Final answer:
To prepare a 1.95 L solution of 0.0561 M Cl-, approximately 6.37 g of NaCl must be dissolved, since NaCl dissociates in a 1:1 ratio and has a molar mass of 58.44 g/mol. The most closely related option of choice is C) 6.39 g.
Step-by-step explanation:
The question asks us to calculate the mass of sodium chloride (NaCl) required to prepare a solution with a specific concentration of chloride ions (Cl-). Below are the calculation steps:
- Determine the number of moles of Cl- needed for the solution using the given molarity (0.0561 M) and volume (1.95 L). The number of moles of Cl- is equal to the molarity times the volume.
- NaCl dissociates into Na+ and Cl- ions in a 1:1 ratio, so the moles of NaCl needed will also be the same as the moles of Cl-.

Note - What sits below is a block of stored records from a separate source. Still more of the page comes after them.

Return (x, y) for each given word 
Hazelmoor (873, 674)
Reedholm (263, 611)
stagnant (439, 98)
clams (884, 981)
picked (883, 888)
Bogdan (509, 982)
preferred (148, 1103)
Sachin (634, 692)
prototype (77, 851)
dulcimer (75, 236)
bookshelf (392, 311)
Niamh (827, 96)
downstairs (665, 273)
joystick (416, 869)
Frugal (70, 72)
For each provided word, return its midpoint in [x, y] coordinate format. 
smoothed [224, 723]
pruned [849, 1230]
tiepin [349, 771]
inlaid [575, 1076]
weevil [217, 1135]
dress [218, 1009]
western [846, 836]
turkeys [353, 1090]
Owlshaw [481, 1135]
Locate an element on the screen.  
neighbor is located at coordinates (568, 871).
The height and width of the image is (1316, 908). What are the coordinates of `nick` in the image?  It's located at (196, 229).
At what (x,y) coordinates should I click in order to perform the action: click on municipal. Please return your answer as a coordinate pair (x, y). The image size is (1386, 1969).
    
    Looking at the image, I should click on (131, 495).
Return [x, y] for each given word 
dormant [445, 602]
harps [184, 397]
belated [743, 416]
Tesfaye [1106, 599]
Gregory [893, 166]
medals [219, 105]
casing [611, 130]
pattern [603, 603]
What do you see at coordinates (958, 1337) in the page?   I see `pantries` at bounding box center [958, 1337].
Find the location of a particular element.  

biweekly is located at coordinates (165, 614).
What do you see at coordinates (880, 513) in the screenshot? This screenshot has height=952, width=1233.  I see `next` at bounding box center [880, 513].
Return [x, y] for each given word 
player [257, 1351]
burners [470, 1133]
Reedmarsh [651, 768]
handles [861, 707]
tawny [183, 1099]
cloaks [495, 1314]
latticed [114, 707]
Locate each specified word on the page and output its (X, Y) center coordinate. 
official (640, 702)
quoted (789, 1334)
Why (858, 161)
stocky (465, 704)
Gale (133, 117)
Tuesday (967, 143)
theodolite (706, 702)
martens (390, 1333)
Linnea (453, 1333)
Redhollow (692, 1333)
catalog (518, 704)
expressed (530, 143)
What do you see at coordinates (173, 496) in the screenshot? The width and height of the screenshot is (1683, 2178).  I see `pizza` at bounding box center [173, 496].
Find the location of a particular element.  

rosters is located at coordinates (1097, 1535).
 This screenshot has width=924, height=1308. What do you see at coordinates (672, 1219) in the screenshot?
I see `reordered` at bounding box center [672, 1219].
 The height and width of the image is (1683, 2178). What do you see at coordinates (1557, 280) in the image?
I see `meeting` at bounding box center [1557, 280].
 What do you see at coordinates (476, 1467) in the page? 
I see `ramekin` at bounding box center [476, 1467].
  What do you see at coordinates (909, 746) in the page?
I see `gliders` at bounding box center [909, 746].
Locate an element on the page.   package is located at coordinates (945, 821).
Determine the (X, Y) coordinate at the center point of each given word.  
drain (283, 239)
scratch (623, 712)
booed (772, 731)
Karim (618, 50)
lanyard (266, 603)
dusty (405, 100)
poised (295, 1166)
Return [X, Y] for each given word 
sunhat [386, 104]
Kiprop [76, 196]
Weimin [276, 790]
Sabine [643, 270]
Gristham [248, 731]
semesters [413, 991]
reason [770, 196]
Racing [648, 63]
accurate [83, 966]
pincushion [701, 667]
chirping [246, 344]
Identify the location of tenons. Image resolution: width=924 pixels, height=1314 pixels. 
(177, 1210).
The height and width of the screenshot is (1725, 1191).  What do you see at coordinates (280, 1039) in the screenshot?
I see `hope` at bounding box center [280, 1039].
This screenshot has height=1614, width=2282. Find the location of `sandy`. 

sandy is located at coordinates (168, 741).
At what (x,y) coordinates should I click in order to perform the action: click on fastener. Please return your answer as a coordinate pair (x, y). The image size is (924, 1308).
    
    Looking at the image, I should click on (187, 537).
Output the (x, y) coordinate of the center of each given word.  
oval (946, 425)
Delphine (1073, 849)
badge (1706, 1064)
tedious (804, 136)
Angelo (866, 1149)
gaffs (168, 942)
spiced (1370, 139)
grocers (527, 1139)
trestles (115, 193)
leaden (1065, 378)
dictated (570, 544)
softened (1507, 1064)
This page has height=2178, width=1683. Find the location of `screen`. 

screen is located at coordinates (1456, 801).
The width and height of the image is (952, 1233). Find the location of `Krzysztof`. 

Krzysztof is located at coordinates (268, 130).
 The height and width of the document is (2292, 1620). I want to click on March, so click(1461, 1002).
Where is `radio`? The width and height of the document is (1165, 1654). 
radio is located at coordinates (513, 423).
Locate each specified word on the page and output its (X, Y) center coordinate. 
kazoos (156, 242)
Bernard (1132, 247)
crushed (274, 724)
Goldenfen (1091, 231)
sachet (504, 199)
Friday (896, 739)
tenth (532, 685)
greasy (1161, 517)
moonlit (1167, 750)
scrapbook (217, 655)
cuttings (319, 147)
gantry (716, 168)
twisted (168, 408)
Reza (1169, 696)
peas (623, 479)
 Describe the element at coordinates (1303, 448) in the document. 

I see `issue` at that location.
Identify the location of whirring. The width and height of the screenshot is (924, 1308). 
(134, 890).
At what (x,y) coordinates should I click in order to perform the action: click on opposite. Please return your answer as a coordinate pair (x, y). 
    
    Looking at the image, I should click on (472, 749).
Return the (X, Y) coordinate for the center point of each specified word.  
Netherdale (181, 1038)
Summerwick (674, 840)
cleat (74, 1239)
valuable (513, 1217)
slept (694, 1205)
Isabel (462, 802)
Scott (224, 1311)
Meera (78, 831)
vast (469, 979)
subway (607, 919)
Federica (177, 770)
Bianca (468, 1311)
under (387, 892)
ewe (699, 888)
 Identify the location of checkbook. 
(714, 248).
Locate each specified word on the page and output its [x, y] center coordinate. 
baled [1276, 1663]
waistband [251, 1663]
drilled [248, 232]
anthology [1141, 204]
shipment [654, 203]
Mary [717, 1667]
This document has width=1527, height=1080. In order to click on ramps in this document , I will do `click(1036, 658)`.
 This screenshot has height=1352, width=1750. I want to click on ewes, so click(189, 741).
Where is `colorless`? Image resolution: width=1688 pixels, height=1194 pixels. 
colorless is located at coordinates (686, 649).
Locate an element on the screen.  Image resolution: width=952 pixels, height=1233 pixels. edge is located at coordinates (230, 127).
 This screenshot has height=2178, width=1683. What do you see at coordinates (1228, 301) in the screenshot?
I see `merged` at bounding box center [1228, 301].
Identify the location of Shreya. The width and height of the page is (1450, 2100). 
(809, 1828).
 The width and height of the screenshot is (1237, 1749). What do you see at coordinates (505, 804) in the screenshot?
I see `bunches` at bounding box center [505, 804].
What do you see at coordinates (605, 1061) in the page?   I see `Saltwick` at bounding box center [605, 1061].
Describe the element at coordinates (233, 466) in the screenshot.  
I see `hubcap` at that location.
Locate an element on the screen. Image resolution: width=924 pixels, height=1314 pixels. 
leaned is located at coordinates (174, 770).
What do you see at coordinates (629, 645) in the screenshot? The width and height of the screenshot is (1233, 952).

- Calculate the mass of NaCl needed by multiplying the moles of NaCl by its molar mass (58.44 g/mol).
To answer the question:
- Moles of Cl- required: 0.0561 M * 1.95 L = 0.109 mol Cl-
- Moles of NaCl required: 0.109 mol (since 1 mole of NaCl gives 1 mole of Cl-).
- Mass of NaCl required: 0.109 mol * 58.44 g/mol = 6.37 g of NaCl.
Therefore, we would need to dissolve approximately 6.37 g of NaCl to create a 1.95 L solution with a 0.0561 M concentration of chloride ions.